Parking Lots Are Becoming Forests And Cities Are Thrilled

Last Updated: January 9, 2026

Last week, I drove into a shopping mall expecting the usual chaos—endless asphalt, rows of parked cars, that familiar heat rising from the ground. Instead, I slowed down, confused. I couldn’t find the entrance at first. Not because I was lost. But because half the parking lot was gone.

In its place stood trees. Real ones. Young, but clearly intentional. What used to be an empty stretch of asphalt had turned into something that looked and felt like a small forest.

From the road, the mall almost appeared abandoned. But once inside, the place was buzzing. Shops were busy, cafés were full, and people were everywhere. They just weren’t arriving in cars the way they used to.

That moment made something very clear to me: cities are changing faster than we think.

Here’s a number that stopped me cold. American shopping centers have 500 million parking spaces for 300 million people. According to research from the University of Connecticut, that’s enough asphalt to cover Connecticut twice.

For decades, this made sense. Malls were designed around cars. More parking meant more shoppers.
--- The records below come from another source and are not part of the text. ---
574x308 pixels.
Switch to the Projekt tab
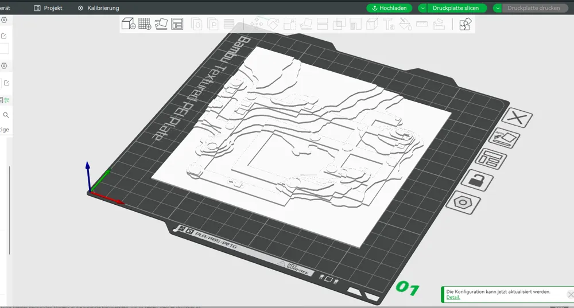[x=48, y=8]
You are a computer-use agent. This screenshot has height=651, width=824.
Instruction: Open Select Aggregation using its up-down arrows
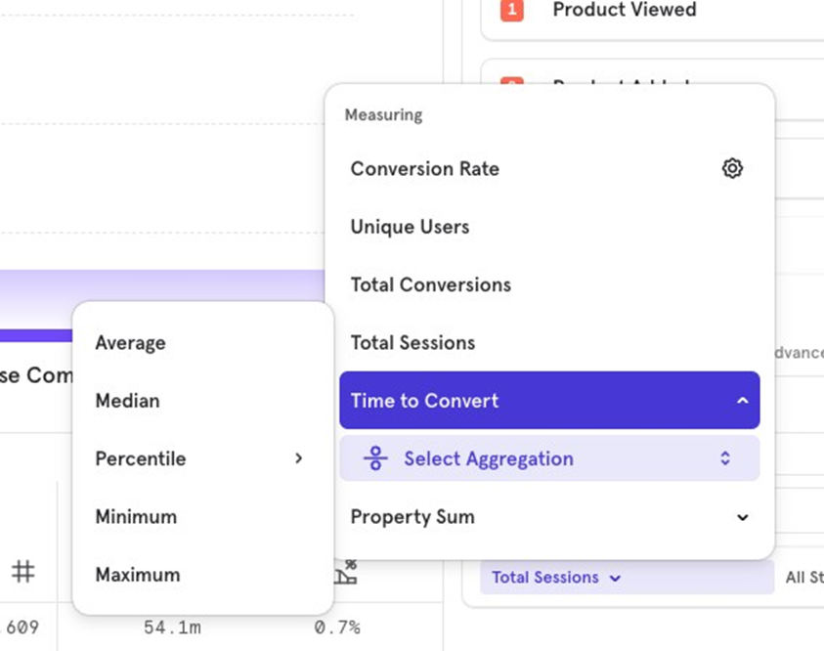pyautogui.click(x=724, y=458)
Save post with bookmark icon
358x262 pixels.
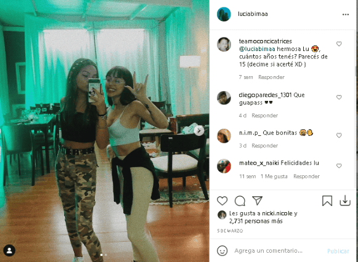click(x=327, y=200)
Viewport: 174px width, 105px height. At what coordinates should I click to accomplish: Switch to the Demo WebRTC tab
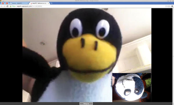[x=19, y=3]
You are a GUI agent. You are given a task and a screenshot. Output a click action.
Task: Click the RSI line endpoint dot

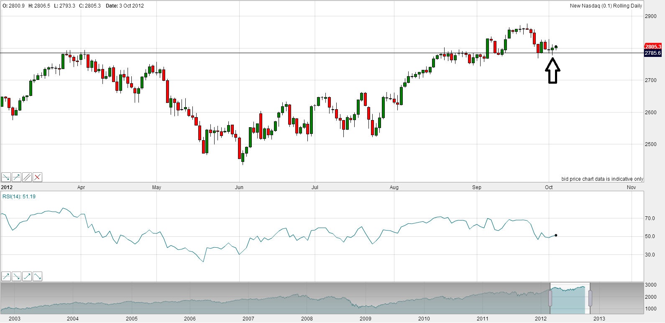[x=556, y=235]
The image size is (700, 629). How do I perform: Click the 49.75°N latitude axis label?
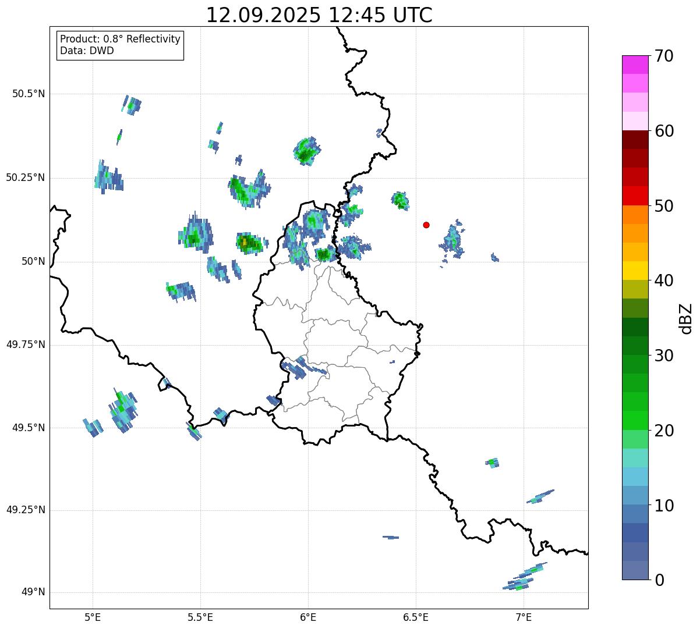[26, 344]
But that logic quietly broke down.

By January 2026, it became obvious that nobody needs this much parking anymore. Online shopping, remote work, and ride-sharing have reduced mall traffic by 60% since 2019. What’s left are vast, empty lots that serve no real purpose—except soaking up heat and pushing polluted runoff into city sewers.

That’s why cities and property owners started doing something radical but surprisingly practical: replacing asphalt with parking lot forests.

What I Saw in Real Time

The mall near me—Westfield in suburban New Jersey—removed 400 parking spaces in December and planted 180 trees in January. Oak, maple, birch, and pine species, all native to the region.

They didn’t eliminate parking entirely. About 200 spaces remain close to entrances for people who actually drive. Everything else became an instant woodland—walking paths, benches, and stormwater gardens that absorb rain instead of flooding drains. The whole transformation took six weeks.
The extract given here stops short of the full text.